For every line in the records that has the word "will", make a copy.
=== Source information ===
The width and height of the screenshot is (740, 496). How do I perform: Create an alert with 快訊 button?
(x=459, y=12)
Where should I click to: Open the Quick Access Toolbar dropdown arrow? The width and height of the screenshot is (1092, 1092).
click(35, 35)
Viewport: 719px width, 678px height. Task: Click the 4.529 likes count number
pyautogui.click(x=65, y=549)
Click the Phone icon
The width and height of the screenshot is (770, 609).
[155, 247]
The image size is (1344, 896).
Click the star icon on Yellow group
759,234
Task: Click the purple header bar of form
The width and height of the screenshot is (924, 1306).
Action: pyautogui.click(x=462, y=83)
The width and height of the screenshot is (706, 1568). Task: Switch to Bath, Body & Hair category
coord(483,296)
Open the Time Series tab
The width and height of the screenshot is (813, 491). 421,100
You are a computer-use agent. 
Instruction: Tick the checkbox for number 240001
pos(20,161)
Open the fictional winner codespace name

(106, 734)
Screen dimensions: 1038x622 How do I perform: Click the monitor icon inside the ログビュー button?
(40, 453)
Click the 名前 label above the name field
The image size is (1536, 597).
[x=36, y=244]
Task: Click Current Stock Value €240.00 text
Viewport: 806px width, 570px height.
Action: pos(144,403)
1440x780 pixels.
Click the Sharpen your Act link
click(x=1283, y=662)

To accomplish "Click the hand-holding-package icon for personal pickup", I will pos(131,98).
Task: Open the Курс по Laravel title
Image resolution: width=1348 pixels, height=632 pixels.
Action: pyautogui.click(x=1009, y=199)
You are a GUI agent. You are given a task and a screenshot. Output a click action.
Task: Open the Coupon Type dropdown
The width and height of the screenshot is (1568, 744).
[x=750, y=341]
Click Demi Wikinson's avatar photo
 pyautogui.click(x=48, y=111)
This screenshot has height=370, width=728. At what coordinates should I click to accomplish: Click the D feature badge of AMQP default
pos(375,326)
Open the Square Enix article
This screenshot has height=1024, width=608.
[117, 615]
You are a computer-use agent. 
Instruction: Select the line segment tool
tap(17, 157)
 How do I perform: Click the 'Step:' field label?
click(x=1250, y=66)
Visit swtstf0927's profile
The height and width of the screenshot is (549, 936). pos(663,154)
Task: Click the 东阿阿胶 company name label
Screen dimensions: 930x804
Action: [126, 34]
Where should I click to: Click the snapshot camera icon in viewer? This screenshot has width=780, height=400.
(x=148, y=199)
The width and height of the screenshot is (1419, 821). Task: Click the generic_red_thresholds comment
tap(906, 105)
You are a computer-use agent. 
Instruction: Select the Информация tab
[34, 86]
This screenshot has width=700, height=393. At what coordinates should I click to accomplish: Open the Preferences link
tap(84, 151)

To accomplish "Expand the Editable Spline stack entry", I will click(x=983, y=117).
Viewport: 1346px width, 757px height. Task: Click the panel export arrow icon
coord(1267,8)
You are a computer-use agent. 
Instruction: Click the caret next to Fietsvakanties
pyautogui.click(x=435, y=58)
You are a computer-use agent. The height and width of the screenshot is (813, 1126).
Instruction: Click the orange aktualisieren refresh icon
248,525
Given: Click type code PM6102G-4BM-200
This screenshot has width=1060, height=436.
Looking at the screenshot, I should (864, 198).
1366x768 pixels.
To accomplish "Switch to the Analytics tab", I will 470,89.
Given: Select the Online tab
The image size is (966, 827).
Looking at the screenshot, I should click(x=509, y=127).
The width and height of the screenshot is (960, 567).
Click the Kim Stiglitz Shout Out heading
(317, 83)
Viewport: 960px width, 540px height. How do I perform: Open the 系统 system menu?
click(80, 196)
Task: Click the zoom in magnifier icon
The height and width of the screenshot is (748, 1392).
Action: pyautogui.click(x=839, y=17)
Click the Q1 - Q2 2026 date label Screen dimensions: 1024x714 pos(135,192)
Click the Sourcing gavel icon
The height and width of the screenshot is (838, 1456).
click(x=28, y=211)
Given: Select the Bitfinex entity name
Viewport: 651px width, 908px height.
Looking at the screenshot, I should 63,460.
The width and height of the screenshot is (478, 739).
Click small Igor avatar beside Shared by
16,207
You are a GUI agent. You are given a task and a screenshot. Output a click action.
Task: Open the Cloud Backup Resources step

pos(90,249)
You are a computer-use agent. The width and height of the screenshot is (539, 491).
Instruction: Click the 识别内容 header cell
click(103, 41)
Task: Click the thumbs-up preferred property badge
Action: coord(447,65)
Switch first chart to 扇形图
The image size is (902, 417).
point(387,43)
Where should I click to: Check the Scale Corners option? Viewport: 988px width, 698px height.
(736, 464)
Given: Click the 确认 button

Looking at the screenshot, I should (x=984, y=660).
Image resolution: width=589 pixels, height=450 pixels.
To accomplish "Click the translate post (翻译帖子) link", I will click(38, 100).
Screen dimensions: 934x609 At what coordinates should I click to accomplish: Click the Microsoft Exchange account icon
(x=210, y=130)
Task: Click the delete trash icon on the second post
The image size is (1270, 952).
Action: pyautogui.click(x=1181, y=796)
===
**Response**
To accomplish "Click the hand-holding-package icon for personal pickup", I will pos(131,98).
To accomplish "Expand the Editable Spline stack entry", I will click(x=983, y=117).
To accomplish "Switch to the Analytics tab", I will 470,89.
To accomplish "Click the translate post (翻译帖子) link", I will click(38, 100).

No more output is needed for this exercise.